▸ Problem statement: Render the records starting at the line containing "Viewport: 1208px width, 480px height." and ending with the last record, inclusive, as a two-column CSV with the header instruction,location. Give one row per record, with its text and its answer each in a single quoted field and any line breaks replaced by spaces.

▸ Data to process:
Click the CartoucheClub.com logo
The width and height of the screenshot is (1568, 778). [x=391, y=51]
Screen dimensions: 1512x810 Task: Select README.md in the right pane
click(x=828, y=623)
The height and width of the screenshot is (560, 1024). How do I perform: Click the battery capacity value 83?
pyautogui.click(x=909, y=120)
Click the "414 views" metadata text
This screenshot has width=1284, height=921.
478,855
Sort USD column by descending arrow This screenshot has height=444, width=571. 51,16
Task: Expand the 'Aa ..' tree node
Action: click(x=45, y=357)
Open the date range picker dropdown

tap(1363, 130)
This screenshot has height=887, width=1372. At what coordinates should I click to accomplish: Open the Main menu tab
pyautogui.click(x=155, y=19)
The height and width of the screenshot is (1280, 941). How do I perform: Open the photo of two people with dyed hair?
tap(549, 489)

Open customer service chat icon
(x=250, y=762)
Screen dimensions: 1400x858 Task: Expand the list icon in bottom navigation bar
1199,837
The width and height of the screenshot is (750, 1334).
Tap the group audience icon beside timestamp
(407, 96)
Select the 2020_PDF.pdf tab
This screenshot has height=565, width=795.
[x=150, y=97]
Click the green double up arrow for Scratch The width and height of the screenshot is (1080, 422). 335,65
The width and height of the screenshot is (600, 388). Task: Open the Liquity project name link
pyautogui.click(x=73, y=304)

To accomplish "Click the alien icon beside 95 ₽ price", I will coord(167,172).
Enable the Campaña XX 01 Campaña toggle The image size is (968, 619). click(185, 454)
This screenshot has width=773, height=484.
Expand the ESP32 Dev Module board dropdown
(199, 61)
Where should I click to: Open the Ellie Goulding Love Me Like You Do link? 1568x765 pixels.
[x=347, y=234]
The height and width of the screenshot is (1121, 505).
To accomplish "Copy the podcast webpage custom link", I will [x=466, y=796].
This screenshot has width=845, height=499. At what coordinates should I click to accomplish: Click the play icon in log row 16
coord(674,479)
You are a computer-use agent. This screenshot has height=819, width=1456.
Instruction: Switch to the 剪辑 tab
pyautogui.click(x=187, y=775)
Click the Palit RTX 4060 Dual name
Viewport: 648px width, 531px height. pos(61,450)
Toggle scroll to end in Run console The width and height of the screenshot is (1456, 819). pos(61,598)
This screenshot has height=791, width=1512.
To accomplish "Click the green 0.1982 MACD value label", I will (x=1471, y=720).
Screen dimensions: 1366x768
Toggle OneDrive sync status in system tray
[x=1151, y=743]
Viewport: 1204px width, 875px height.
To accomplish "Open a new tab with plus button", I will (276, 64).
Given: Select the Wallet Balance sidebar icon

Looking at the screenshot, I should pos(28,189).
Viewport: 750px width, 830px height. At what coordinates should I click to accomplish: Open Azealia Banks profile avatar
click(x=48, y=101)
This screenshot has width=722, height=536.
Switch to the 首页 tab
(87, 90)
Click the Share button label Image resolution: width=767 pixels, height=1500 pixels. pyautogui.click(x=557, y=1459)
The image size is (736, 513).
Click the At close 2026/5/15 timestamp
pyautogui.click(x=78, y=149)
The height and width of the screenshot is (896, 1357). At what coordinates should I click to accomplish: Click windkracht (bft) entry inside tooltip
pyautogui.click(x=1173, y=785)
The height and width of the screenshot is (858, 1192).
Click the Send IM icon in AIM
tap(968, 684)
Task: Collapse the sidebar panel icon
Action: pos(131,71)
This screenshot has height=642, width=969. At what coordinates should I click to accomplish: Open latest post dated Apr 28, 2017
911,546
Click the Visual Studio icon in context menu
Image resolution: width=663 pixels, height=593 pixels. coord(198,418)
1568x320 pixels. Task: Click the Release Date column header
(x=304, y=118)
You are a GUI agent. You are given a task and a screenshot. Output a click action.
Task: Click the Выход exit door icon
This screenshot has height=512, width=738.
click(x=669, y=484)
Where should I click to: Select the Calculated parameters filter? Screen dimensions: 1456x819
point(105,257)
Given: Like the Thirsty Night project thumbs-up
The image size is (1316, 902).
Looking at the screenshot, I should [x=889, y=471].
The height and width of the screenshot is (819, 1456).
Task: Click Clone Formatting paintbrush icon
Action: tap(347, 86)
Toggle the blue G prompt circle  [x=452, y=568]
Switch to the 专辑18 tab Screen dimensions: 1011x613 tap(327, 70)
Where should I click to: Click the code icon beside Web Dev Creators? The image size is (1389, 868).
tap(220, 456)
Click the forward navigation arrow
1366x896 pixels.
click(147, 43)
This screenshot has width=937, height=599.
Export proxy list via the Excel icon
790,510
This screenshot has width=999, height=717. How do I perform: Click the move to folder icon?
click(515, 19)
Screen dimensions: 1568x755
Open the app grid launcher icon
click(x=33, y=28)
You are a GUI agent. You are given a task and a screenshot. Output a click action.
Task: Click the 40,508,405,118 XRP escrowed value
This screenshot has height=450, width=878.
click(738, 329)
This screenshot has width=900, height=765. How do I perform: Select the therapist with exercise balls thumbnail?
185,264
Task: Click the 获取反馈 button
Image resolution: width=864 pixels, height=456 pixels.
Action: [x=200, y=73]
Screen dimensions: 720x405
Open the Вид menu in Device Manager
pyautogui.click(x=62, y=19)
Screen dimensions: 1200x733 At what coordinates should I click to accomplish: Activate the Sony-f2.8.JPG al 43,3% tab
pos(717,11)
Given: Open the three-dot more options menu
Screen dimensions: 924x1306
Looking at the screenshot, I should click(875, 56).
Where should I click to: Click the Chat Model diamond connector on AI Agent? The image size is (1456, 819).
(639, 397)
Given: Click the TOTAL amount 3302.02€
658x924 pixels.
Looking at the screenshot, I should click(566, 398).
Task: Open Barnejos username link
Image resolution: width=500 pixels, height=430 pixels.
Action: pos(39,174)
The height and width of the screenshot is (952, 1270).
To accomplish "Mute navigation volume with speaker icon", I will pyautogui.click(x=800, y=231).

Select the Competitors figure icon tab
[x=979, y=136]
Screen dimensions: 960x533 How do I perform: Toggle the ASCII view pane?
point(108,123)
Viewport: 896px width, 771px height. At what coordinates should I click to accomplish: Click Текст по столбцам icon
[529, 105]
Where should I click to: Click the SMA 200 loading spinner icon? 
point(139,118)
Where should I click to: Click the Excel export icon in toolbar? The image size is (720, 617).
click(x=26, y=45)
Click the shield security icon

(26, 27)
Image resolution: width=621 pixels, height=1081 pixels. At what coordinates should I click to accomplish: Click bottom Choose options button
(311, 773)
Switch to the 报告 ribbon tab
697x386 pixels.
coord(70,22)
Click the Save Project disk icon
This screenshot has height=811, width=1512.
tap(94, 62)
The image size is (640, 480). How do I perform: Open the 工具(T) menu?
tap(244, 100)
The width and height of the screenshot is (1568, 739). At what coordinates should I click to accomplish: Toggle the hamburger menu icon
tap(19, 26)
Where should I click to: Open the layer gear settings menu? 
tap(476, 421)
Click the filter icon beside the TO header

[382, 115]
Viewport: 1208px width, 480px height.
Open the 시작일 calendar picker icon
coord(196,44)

▸ Response for this exercise:
instruction,location
"Viewport: 1208px width, 480px height. Open the 시작일 calendar picker icon","coord(196,44)"